- [To do]:
Return the passage on listening as the key to good conversation word for word, from its first sentence to its last.

- [Selected excerpt]:
My first rule of conversation is this: I never learn a thing while I’m talking. I realize every morning that nothing I say today will teach me anything, so if I’m going to learn a lot today, I’ll have to do it by listening.
As obvious as this sounds, you run across proof every day that people simply do not listen. Tell your family or friends your plane will arrive at eight and before the conversation ends they’ll ask, "What time did you say your plane is coming in?" And try to estimate the number of times you have heard someone say, "I forgot what you told me."
If you don’t listen any better than that to someone, you cannot expect them to listen any better to you. I try to remember the signs you see at railroad crossings in small towns and rural areas: "Stop—Look—Listen." Show the people you talk to that you’re interested in what they’re saying. They will show you the same.
To be a good talker, you must be a good listener. This is more than just a matter of showing an interest in your conversation partner. Careful listening makes you better able to respond—to be a good talker when it’s your turn. Good follow-up questions are the mark of a good conversationalist.
When I watch Barbara Walters’s interviews I’m often disappointed, because I think she asks too many "so what" questions, like "If you could come back, what would you like to be?" In my opinion Barbara would be much better if she asked less frivolous questions and better follow-ups, logical extensions of the answer to her previous question. That comes from listening.
I was pleased by something Ted Koppel said to Time magazine a few years ago. "Larry listens to his guests," he said. "He pays attention to what they say. Too few interviewers do that." Even though I’m known as a "talking head," I think my success comes first and foremost from listening.
When I interview guests on the air, I make notes ahead of time about the kinds of questions I will ask them. But often I’ll hear something in one of their responses that leads me into an unexpected question—and a surprising answer.

- [Given material]:
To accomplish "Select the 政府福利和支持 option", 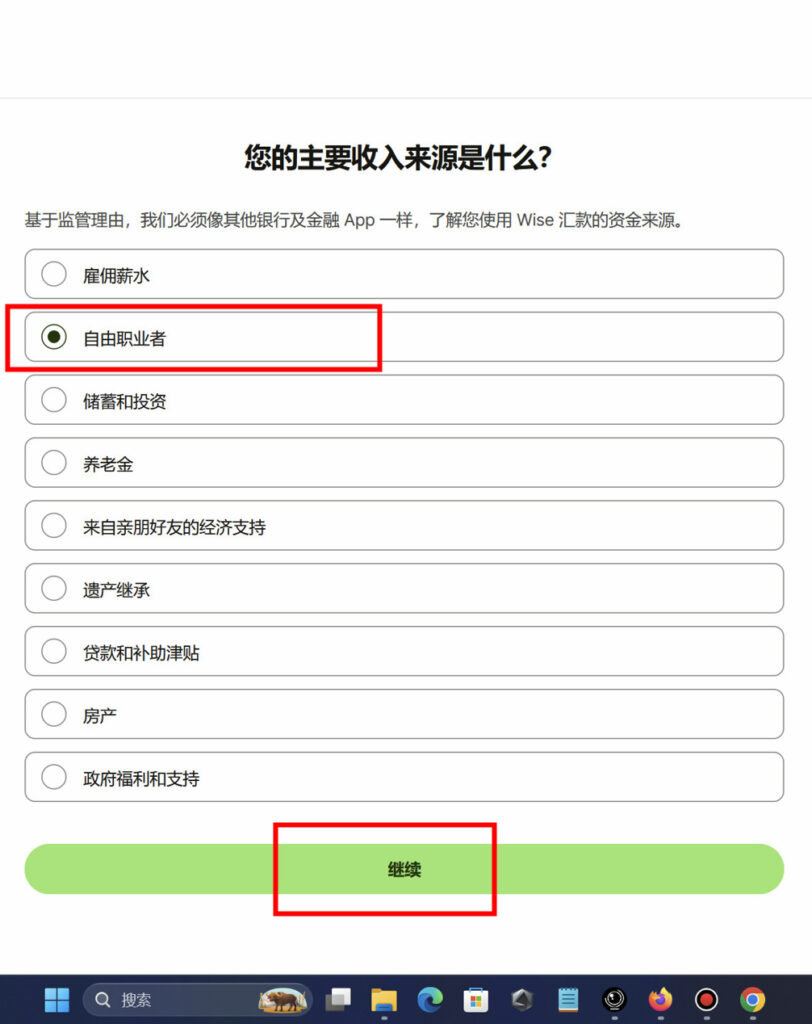I will (54, 778).
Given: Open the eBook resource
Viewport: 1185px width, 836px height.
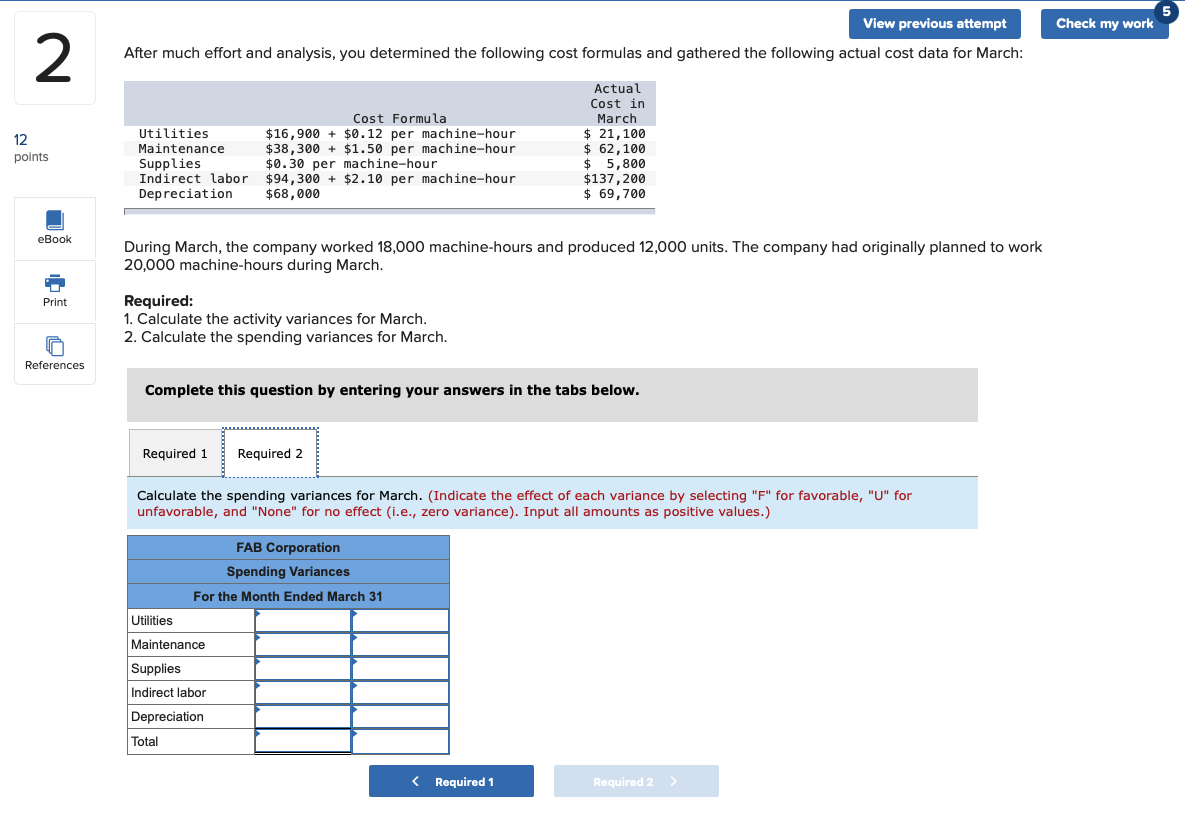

- [Answer to the exercise]:
My first rule of conversation is this: I never learn a thing while I’m talking. I realize every morning that nothing I say today will teach me anything, so if I’m going to learn a lot today, I’ll have to do it by listening.
As obvious as this sounds, you run across proof every day that people simply do not listen. Tell your family or friends your plane will arrive at eight and before the conversation ends they’ll ask, "What time did you say your plane is coming in?" And try to estimate the number of times you have heard someone say, "I forgot what you told me."
If you don’t listen any better than that to someone, you cannot expect them to listen any better to you. I try to remember the signs you see at railroad crossings in small towns and rural areas: "Stop—Look—Listen." Show the people you talk to that you’re interested in what they’re saying. They will show you the same.
To be a good talker, you must be a good listener. This is more than just a matter of showing an interest in your conversation partner. Careful listening makes you better able to respond—to be a good talker when it’s your turn. Good follow-up questions are the mark of a good conversationalist.
When I watch Barbara Walters’s interviews I’m often disappointed, because I think she asks too many "so what" questions, like "If you could come back, what would you like to be?" In my opinion Barbara would be much better if she asked less frivolous questions and better follow-ups, logical extensions of the answer to her previous question. That comes from listening.
I was pleased by something Ted Koppel said to Time magazine a few years ago. "Larry listens to his guests," he said. "He pays attention to what they say. Too few interviewers do that." Even though I’m known as a "talking head," I think my success comes first and foremost from listening.
When I interview guests on the air, I make notes ahead of time about the kinds of questions I will ask them. But often I’ll hear something in one of their responses that leads me into an unexpected question—and a surprising answer.